Rux is a JAK1/2 tyrosine kinase inhibitor that blocks both normal and pathogenic JAK/STAT signaling via receptors that utilize these adapter proteins. Leptin (LEP) signaling is part of a complex homeostatic mechanism regulating appetite, metabolism and body weight. In animal models, disruption of LEPR-mediated JAK2 activation in the ventral-medial hypothalamus (VMH) phenocopies LEPR disruption (6) thereby implicating JAK2 inhibition in body weight homeostasis. Our study aimed to investigate the role of rux on JAK/Stat signaling in mouse brain.
We identified 79 patients with Ph-MPNs treated with rux at Weill Cornell Medicine by Silver MPN Center physicians. We identified baseline demographics including age, gender, diagnosis, date of diagnosis, transformation, height, weight, body mass index (BMI), systolic and diastolic blood pressure, Lipid profile, HGBA1C, glucose, and diabetic and hypertensive medications at the start and during ruxolitinib therapy. Body weight, BMI and effects on glucose, lipids and blood pressure were assessed during rux therapy.

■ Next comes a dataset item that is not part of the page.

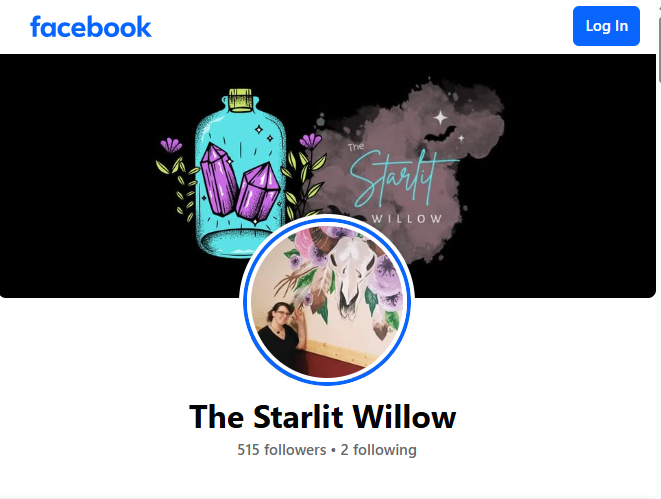Viewport: 661px width, 499px height.
Task: Click the purple flower right of bottle
Action: point(310,140)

To assess the effect of rux on VMH LEPR signaling, 8-week old male C57BL6/J mice were divided into 3 groups: Fasted (overnight), Fed, and Fed treated with rux. Rux (60mg/kg) or vehicle control was administered by gavage the day prior to perfusion. Mice were perfused with PFA 4% and brains were cryopreserved. Stat3 phosphorylation was used to report VMH Lepr activation.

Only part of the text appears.